_EXERCISE TASK:_
Rewrite every line of the rows below as a JSON list of strings, one string per line, leaving out blank lines.

_RECORDED DATA:_
☆ ☆ ☆ ☆
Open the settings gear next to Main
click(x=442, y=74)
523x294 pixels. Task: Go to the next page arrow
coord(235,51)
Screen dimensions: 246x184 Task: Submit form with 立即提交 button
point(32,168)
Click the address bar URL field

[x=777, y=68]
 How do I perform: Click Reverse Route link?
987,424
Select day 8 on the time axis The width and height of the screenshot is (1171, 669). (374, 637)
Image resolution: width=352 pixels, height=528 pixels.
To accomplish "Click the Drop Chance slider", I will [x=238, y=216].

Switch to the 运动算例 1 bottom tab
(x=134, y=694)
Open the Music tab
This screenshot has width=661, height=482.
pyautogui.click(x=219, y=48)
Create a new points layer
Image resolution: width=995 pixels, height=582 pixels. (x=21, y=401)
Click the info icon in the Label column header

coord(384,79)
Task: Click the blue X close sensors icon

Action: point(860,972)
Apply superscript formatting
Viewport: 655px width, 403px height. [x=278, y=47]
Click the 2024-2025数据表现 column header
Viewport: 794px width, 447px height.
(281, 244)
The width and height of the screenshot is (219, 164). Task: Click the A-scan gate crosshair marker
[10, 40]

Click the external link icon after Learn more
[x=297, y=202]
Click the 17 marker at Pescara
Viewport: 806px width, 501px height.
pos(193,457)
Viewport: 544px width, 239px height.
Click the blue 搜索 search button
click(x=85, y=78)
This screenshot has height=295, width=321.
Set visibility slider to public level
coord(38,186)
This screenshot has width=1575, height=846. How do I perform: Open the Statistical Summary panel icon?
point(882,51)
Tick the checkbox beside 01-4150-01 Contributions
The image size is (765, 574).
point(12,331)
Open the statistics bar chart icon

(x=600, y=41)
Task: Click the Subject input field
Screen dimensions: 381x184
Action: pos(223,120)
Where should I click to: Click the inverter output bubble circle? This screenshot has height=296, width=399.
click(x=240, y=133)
☆ ☆ ☆ ☆
_TASK RESULT:_
[
  "Open the settings gear next to Main",
  "click(x=442, y=74)",
  "523x294 pixels. Task: Go to the next page arrow",
  "coord(235,51)",
  "Screen dimensions: 246x184 Task: Submit form with 立即提交 button",
  "point(32,168)",
  "Click the address bar URL field",
  "[x=777, y=68]",
  " How do I perform: Click Reverse Route link?",
  "987,424",
  "Select day 8 on the time axis The width and height of the screenshot is (1171, 669). (374, 637)",
  "Image resolution: width=352 pixels, height=528 pixels.",
  "To accomplish \"Click the Drop Chance slider\", I will [x=238, y=216].",
  "Switch to the 运动算例 1 bottom tab",
  "(x=134, y=694)",
  "Open the Music tab",
  "This screenshot has width=661, height=482.",
  "pyautogui.click(x=219, y=48)",
  "Create a new points layer",
  "Image resolution: width=995 pixels, height=582 pixels. (x=21, y=401)",
  "Click the info icon in the Label column header",
  "coord(384,79)",
  "Task: Click the blue X close sensors icon",
  "Action: point(860,972)",
  "Apply superscript formatting",
  "Viewport: 655px width, 403px height. [x=278, y=47]",
  "Click the 2024-2025数据表现 column header",
  "Viewport: 794px width, 447px height.",
  "(281, 244)",
  "The width and height of the screenshot is (219, 164). Task: Click the A-scan gate crosshair marker",
  "[10, 40]",
  "Click the external link icon after Learn more",
  "[x=297, y=202]",
  "Click the 17 marker at Pescara",
  "Viewport: 806px width, 501px height.",
  "pos(193,457)",
  "Viewport: 544px width, 239px height.",
  "Click the blue 搜索 search button",
  "click(x=85, y=78)",
  "This screenshot has height=295, width=321.",
  "Set visibility slider to public level",
  "coord(38,186)",
  "This screenshot has width=1575, height=846. How do I perform: Open the Statistical Summary panel icon?",
  "point(882,51)",
  "Tick the checkbox beside 01-4150-01 Contributions",
  "The image size is (765, 574).",
  "point(12,331)",
  "Open the statistics bar chart icon",
  "(x=600, y=41)",
  "Task: Click the Subject input field",
  "Screen dimensions: 381x184",
  "Action: pos(223,120)",
  "Where should I click to: Click the inverter output bubble circle? This screenshot has height=296, width=399.",
  "click(x=240, y=133)"
]